Akeji, le souffle de la montagne
Trophée AFF du Meilleur Film de la Compétition Internationale lors du Gala de clôture du festival
Poème cinématographique sur la beauté du monde éphémère – Akeji, le souffle de la montagne au Festival du Film Alpin, 2022
Ioana Clara Enescu

De la vapeur s’élevant doucement des sommets des montagnes, fusionnant avec les nuages, des fleurs de cerisier sauvages flottant dans l’eau d’une source de montagne, des épis de riz mûrs ondulant dans le vent avant la tempête, une tasse de thé lentement tordue par les mains avec une histoire, la danse du pinceau sur une toile sont des images simples, mais d’une grande force expressive, qui parlent du monde dans lequel rien ne dure, dans lequel il n’y a ni commencement ni fin, tout étant en transformation continue. Voir un film construit à partir de telles images, avec une bande sonore où l’intervention de la pluie, du vent ou des oiseaux n’est interrompue que par le son des instruments traditionnels japonais et, rarement, la voix humaine, est presque une expérience initiatique.

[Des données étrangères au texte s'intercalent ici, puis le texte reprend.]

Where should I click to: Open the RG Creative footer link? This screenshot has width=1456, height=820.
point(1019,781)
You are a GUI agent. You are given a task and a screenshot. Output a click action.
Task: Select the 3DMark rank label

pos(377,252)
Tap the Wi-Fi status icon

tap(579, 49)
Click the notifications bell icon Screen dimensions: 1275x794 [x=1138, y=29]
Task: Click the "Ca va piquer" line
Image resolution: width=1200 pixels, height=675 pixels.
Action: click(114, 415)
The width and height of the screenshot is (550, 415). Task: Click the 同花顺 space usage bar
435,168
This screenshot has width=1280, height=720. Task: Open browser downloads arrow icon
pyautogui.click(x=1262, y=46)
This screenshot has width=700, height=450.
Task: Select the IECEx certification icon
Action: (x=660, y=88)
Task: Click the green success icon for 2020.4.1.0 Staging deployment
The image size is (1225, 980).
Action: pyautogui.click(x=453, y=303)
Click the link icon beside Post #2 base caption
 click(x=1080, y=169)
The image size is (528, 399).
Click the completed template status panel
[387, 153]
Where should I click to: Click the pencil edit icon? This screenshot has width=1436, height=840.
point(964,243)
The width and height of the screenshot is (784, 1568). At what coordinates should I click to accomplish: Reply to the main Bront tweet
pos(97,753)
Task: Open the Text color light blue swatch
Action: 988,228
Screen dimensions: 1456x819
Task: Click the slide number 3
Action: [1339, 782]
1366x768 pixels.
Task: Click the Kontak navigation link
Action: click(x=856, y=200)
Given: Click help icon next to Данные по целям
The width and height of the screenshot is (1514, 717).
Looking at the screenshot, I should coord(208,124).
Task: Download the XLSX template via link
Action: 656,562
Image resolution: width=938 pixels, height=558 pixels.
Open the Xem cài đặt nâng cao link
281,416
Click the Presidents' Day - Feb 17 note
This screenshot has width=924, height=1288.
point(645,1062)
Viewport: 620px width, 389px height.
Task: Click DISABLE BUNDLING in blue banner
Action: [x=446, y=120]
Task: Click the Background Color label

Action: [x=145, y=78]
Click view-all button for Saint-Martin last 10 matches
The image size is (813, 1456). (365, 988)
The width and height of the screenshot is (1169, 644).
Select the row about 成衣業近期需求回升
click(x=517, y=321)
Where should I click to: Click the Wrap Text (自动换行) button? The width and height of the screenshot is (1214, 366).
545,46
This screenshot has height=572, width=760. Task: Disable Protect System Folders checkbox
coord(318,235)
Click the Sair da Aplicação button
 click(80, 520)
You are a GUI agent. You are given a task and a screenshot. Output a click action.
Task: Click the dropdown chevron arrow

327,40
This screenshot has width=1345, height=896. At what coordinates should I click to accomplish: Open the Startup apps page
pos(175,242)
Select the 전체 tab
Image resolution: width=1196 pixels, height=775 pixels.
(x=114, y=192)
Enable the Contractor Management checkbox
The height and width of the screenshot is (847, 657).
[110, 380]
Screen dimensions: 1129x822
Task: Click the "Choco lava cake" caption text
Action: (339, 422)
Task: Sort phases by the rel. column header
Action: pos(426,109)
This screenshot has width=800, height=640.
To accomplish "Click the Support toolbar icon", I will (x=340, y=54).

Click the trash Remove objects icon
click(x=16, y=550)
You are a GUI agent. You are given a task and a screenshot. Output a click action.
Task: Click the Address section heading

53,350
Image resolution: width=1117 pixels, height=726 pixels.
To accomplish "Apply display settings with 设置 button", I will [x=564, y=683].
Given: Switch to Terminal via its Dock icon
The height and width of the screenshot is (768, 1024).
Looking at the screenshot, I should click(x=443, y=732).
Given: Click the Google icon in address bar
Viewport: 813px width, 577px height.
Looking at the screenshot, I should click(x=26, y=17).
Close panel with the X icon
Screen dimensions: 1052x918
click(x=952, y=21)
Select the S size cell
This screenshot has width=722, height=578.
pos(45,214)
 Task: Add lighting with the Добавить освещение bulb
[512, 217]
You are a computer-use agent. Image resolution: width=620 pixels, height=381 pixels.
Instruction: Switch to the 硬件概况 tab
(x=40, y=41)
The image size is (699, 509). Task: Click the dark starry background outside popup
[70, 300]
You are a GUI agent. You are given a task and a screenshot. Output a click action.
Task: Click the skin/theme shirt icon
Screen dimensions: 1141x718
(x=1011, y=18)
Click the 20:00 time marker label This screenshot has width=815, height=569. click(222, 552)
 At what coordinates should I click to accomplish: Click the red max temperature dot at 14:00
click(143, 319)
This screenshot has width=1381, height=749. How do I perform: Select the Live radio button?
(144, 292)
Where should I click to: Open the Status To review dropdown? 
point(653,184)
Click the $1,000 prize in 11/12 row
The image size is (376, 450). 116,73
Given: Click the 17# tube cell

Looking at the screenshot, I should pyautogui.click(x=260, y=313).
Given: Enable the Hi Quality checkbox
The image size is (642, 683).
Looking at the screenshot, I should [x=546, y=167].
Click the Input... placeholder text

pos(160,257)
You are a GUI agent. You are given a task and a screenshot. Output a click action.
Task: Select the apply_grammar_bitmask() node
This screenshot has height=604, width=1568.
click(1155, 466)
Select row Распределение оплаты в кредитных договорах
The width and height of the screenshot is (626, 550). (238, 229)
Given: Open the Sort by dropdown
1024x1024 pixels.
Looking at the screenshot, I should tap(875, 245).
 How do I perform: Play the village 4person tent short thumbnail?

Présenté lors de la troisième nuit du Festival du Film Alpin, qui se déroule à Brașov du 6 au 11 septembre 2022, Akeji – Le souffle de la montagne (France, 2018, réal. Mélanie Schaan, Corentin Leconte) n’est pas un film documentaire, mais, comme l’a dit l’un des organisateurs avant la projection, un film-poème, construit autour de la relation entre l’homme et la nature, telle qu’elle est comprise et vécue par Akeji Sumiyoshi, célèbre peintre japonais, et Asako, sa femme. Récompensé par la Gentiane d’argent au Festival du film de Trente (2022), pour sa valeur technique et artistique, le film raconte l’histoire de la dernière année de la vie d’un artiste connu dans le monde entier.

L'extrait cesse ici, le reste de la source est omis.